Information supplied =>
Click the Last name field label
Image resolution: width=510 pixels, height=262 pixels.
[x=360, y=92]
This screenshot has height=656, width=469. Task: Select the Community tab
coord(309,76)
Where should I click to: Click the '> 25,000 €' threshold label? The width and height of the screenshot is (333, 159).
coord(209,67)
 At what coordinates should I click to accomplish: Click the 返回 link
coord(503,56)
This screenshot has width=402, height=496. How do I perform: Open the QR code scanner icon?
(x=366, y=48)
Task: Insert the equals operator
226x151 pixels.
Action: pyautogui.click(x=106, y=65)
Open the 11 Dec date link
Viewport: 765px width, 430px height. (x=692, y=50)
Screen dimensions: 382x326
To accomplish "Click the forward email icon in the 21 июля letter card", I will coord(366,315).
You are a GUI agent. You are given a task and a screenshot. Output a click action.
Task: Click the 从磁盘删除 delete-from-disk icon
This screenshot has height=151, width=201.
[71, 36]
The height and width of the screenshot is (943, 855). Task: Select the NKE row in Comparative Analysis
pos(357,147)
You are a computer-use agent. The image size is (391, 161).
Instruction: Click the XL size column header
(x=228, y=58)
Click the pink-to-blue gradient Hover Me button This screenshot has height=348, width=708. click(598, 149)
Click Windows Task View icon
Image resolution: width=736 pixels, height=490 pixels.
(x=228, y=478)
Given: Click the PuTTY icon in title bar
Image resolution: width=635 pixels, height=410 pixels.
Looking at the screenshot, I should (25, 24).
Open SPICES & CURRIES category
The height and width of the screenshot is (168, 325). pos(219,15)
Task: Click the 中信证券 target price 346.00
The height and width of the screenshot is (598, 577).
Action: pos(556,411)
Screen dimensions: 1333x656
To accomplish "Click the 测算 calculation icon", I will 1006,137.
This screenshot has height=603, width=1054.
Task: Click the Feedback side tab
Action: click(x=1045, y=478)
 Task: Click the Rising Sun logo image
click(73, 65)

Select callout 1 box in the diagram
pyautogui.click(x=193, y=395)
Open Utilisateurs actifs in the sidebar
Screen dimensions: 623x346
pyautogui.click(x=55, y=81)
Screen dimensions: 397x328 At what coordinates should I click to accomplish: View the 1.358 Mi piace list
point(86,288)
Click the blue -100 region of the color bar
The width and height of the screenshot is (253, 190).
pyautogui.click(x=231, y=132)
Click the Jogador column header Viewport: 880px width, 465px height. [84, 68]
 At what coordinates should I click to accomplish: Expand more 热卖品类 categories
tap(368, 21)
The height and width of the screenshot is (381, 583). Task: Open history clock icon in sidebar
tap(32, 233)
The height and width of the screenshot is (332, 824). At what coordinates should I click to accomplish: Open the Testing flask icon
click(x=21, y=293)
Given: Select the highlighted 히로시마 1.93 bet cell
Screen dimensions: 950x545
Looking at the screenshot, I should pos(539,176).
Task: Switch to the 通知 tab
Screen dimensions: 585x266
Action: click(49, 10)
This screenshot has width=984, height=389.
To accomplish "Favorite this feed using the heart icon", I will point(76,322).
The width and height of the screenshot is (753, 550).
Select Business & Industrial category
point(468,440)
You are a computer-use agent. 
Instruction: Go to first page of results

What you need to do => Transcribe every line of the data, exactly as it stands.

Completed exercise =>
Click the Last name field label
Image resolution: width=510 pixels, height=262 pixels.
[x=360, y=92]
This screenshot has height=656, width=469. Task: Select the Community tab
coord(309,76)
Where should I click to: Click the '> 25,000 €' threshold label? The width and height of the screenshot is (333, 159).
coord(209,67)
 At what coordinates should I click to accomplish: Click the 返回 link
coord(503,56)
This screenshot has width=402, height=496. How do I perform: Open the QR code scanner icon?
(x=366, y=48)
Task: Insert the equals operator
226x151 pixels.
Action: pyautogui.click(x=106, y=65)
Open the 11 Dec date link
Viewport: 765px width, 430px height. (x=692, y=50)
Screen dimensions: 382x326
To accomplish "Click the forward email icon in the 21 июля letter card", I will coord(366,315).
You are a GUI agent. You are given a task and a screenshot. Output a click action.
Task: Click the 从磁盘删除 delete-from-disk icon
This screenshot has height=151, width=201.
[71, 36]
The height and width of the screenshot is (943, 855). Task: Select the NKE row in Comparative Analysis
pos(357,147)
You are a computer-use agent. The image size is (391, 161).
Instruction: Click the XL size column header
(x=228, y=58)
Click the pink-to-blue gradient Hover Me button This screenshot has height=348, width=708. click(598, 149)
Click Windows Task View icon
Image resolution: width=736 pixels, height=490 pixels.
(x=228, y=478)
Given: Click the PuTTY icon in title bar
Image resolution: width=635 pixels, height=410 pixels.
Looking at the screenshot, I should (25, 24).
Open SPICES & CURRIES category
The height and width of the screenshot is (168, 325). pos(219,15)
Task: Click the 中信证券 target price 346.00
The height and width of the screenshot is (598, 577).
Action: pos(556,411)
Screen dimensions: 1333x656
To accomplish "Click the 测算 calculation icon", I will 1006,137.
This screenshot has height=603, width=1054.
Task: Click the Feedback side tab
Action: click(x=1045, y=478)
 Task: Click the Rising Sun logo image
click(73, 65)

Select callout 1 box in the diagram
pyautogui.click(x=193, y=395)
Open Utilisateurs actifs in the sidebar
Screen dimensions: 623x346
pyautogui.click(x=55, y=81)
Screen dimensions: 397x328 At what coordinates should I click to accomplish: View the 1.358 Mi piace list
point(86,288)
Click the blue -100 region of the color bar
The width and height of the screenshot is (253, 190).
pyautogui.click(x=231, y=132)
Click the Jogador column header Viewport: 880px width, 465px height. [84, 68]
 At what coordinates should I click to accomplish: Expand more 热卖品类 categories
tap(368, 21)
The height and width of the screenshot is (381, 583). Task: Open history clock icon in sidebar
tap(32, 233)
The height and width of the screenshot is (332, 824). At what coordinates should I click to accomplish: Open the Testing flask icon
click(x=21, y=293)
Given: Select the highlighted 히로시마 1.93 bet cell
Screen dimensions: 950x545
Looking at the screenshot, I should pos(539,176).
Task: Switch to the 通知 tab
Screen dimensions: 585x266
Action: click(49, 10)
This screenshot has width=984, height=389.
To accomplish "Favorite this feed using the heart icon", I will point(76,322).
The width and height of the screenshot is (753, 550).
Select Business & Industrial category
point(468,440)
You are a computer-use agent. 
Instruction: Go to first page of results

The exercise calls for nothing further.